## EXTRAIT À LIRE
■ ■ ■

Patrick Corneau

“Ah Drillon !”
Les deux tomes de l’essai autobiographique de Jacques Drillon* (Cadence, 2018 et Coda, 2022) ainsi que les quatre volumes de ses Papiers découpés** (notes) sont un poêle où se chauffer les mains dans l’hiver de l’intelligence qui s’installe (le vrai changement climatique !). Un petit florilège de propos pétillants et revigorants (sa lucidité vitriolée est énergisante !) pour ne pas désespérer :

« Je n’écris pas ce que je pense ; je n’ai jamais écrit ce que je pensais. D’abord parce que j’ai rarement pensé, ensuite parce que l’écrire est trop compliqué, enfin parce que, si je l’avais fait, on m’aurait jeté des pierres, on m’aurait haï, cloué à une porte de grange comme un oiseau de malheur. Je n’ai rien d’un héros, moins encore d’un anti-héros. Dire la vérité, toute la vérité, rien que la vérité, est à la fois dangereux et vain. Voilà des siècles qu’on la dit, et même qu’on la répète sur tous les tons, le satirique, le pamphlétaire, le romanesque, le théorique, dans des milliers de livres – lesquels ne sont pas lus, ou lus de travers, ou bien encore oubliés sitôt que lus. Je ne m’étonne pas que les plus intelligents, désenchantés les uns après les autres, aient fini par dire n’importe quoi. Il faut tout recommencer à chaque génération, comme on se construit une bibliothèque : nous accumulons des volumes sur des étagères, jusqu’à l’absurde, et puis nous mourons : nos livres sont vendus, dispersés, transformés en pâte à papier, et nos enfants recommencent : une étagère, puis deux, puis vingt – et ils meurent à leur tour. La vérité est à cette image décourageante. » (Incipit de Coda)

« Un temps viendra où l’on regrettera La Boétie, où l’on considérera la servitude, la vraie servitude, notre chère servitude, comme un paradis perdu – au regard de la légumisation universelle à laquelle nous aurons été soumis. (La servitude portait en elle le germe de la révolte – tandis que nous semblons condamnés à la passivité complète et définitive, dans un monde vitrifié par la peur et les bons sentiments.) »

« Je me sens, comme Emmanuel Berl, “séparé de la droite par mon dégoût de la bêtise, et de la gauche par mon dégoût du mensonge” ». 

« S’il se présentait une personne désireuse de connaître le fond de mon cœur, je lui conseillerais de lire À la recherche du temps perdu : elle s’en ferait une idée fausse, mais qui vaudrait bien la vraie. »

■ ■ ■

## LISTING FOURNI
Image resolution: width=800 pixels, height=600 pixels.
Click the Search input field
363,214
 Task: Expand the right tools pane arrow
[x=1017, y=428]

■ ■ ■

## TRAVAIL À FAIRE
- 1) Selon l'extrait, pour quelles raisons Drillon n'a-t-il jamais écrit ce qu'il pensait ? Répondez en une à trois phrases.
- 2) Répondez à ces questions d'après l'extrait :
(a) Quels sont les titres et les années des deux tomes de l'essai autobiographique de Drillon ?
(b) À qui Drillon emprunte-t-il la phrase sur son dégoût de la bêtise et du mensonge ?
(c) Quel livre conseillerait-il à une personne désireuse de connaître le fond de son cœur ?
Le listing n'a aucun lien avec l'extrait.

## RÉPONSES PAR CONSIGNE
- 1) Il avait rarement pensé, et l'écrire aurait été trop compliqué. S'il l'avait fait, on lui aurait jeté des pierres, on l'aurait haï et cloué à une porte de grange comme un oiseau de malheur.

- 2)
(a) Cadence, 2018, et Coda, 2022.
(b) À Emmanuel Berl.
(c) À la recherche du temps perdu.